One of the important trends in the field of artificial intelligence (AI), Hyperscale AI is an AI that can replicate human thinking and decision making by learning on its own. Doing so, it can accomplish incredible tasks, such as creating images based on human language prompts by comparing existing image analysis functions. Pushing AI to this extent, however, requires training and computation using computing infrastructures capable of handling large volumes of data – infrastructures which require next-generation technology like Samsung’s HBM-PIM. Delving deeper, contained within these volumes are large-capacity recommendation systems and language models that help improve accuracy for Hyperscale AI. For these models, accuracy tends to have a direct correlation with volume size, which points to a major hurdle. With existing memory solutions, computing this amount of data can be bottlenecked if the DRAM capacity and bandwidth for data transference are not adequately supported for Hyperscale AI models.

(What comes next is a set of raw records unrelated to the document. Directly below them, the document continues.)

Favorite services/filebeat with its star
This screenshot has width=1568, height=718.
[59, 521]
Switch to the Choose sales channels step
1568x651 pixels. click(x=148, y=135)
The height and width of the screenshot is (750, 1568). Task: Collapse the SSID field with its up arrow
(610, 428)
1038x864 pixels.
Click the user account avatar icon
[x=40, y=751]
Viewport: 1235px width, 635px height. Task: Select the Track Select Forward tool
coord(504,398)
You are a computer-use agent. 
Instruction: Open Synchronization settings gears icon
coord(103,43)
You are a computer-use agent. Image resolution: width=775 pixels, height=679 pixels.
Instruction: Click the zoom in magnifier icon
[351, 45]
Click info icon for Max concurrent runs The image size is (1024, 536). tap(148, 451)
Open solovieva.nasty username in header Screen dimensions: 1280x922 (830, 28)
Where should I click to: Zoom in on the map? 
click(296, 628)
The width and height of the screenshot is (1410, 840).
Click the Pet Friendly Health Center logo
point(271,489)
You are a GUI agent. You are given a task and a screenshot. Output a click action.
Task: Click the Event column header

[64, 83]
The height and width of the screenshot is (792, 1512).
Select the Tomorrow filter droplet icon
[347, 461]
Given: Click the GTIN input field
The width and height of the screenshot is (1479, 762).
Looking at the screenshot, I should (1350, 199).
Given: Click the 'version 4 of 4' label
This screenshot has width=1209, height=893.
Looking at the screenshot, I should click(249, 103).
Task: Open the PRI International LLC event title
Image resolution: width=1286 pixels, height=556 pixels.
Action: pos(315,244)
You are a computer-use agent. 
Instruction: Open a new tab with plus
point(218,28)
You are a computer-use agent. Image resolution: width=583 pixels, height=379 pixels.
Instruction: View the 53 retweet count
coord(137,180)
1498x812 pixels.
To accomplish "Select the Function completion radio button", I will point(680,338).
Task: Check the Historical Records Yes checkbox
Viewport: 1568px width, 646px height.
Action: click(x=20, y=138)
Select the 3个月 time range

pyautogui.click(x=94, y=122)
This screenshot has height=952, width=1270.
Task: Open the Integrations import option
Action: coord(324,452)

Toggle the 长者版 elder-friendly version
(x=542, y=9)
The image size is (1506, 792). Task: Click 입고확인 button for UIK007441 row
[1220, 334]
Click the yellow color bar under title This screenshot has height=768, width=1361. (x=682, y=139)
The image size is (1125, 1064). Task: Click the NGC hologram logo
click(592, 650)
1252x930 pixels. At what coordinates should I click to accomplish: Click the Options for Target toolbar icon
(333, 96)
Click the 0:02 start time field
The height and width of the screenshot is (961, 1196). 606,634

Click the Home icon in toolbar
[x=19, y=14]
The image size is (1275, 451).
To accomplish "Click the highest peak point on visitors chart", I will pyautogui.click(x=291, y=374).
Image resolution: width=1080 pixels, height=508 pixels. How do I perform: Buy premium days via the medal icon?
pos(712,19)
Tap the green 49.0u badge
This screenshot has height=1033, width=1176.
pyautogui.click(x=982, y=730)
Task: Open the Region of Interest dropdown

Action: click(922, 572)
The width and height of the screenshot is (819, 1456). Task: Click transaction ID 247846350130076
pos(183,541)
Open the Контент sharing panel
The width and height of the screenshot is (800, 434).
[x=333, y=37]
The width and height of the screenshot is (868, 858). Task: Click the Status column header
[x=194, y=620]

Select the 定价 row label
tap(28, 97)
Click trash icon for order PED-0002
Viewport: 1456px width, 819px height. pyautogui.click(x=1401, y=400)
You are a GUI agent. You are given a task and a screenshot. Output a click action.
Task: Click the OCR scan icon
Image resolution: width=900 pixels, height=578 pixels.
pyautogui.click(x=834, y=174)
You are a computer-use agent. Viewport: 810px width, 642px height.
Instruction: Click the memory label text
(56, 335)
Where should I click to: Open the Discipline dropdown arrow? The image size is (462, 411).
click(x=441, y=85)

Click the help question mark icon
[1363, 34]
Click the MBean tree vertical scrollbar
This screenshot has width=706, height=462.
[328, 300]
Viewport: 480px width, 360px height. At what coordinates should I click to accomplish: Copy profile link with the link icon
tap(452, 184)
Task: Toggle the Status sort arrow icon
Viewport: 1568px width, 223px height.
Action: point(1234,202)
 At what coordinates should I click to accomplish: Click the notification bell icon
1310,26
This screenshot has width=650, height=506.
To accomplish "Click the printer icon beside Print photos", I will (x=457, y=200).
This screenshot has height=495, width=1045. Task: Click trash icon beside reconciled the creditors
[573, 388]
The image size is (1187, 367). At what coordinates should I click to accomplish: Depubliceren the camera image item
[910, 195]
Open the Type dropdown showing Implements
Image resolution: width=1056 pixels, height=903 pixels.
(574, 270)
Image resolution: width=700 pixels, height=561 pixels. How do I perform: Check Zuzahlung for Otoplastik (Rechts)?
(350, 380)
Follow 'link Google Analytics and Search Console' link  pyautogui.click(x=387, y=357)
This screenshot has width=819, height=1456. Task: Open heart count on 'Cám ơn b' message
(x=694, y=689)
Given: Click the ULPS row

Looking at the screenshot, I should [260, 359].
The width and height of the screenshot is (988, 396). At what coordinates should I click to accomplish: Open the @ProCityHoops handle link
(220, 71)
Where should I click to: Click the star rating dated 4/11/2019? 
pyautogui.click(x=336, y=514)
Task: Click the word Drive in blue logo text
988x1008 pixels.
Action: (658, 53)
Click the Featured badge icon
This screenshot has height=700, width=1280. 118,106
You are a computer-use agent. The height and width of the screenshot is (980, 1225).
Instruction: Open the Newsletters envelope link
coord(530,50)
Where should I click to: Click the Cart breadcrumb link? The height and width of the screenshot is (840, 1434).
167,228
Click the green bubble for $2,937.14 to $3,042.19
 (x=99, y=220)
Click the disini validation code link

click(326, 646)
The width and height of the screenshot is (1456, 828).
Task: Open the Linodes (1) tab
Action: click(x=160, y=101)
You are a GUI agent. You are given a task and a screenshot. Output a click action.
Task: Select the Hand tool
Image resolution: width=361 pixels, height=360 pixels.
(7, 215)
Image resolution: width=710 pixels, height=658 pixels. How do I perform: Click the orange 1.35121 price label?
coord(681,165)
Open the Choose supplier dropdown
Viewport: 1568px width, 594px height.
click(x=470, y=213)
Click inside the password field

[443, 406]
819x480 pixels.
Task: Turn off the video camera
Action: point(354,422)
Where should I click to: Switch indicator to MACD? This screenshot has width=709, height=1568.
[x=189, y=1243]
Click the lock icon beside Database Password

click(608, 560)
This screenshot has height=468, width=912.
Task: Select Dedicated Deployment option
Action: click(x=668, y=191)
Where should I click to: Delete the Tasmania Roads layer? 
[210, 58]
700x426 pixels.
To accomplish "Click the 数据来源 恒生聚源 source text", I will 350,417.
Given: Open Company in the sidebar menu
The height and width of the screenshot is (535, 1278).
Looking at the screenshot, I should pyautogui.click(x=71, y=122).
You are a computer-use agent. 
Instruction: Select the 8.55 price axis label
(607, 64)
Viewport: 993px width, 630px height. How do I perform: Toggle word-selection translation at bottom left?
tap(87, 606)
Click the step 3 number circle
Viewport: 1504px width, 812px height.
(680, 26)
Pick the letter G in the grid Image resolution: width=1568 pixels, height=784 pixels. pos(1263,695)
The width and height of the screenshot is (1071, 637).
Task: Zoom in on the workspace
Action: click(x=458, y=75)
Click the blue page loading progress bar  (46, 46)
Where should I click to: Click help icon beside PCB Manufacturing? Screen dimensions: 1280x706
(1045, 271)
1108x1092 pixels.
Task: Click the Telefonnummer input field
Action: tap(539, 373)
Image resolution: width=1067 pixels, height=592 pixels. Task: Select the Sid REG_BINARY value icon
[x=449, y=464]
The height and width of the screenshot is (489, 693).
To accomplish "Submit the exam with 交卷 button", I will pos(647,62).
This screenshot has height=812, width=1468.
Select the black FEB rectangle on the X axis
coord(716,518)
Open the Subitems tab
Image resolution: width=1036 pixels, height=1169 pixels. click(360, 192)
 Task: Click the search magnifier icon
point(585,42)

As a workable solution, Samsung Electronics is preemptively developing memory technology that can overcome this problem. Samsung approached these challenges by utilizing PIM (Processing-in-Memory) and PNM (Processing-near-Memory) technologies as solutions. We have already put into development memory solutions that utilize these technologies and have standardized the software required for implementing these solutions. Implementation of AI-accelerator Equipped with HBM-PIM and GPU
The first of these solutions is PIM technology which improves performance and energy efficiency by offloading some of the data calculation work from the processor to inside the memory. In systems without PIM, the processor calls and executes commands from the memory and saves the results back in the memory (memory storage). This requires large amounts of data to be moved back and forth which takes significantly more energy compared to doing the processing of the data. PIM optimizes this process by reducing the data movement between the CPU and memory, improving the performance and energy efficiency of the AI accelerator system. With use cases requiring high bandwidth memory, it’s easy to see why putting HBM-PIM into practice is a great solution. * Shortcut to Samsung Electronics HBM-PIM technology description↗ In cooperation with AMD, Samsung installed HBM-PIM memory in AMD instinct™ Mi100 accelerator. Samsung then materialized an HBM-PIM Cluster based on this, and then applied it to various large-scale AI and High-Performance Computing (HPC) applications.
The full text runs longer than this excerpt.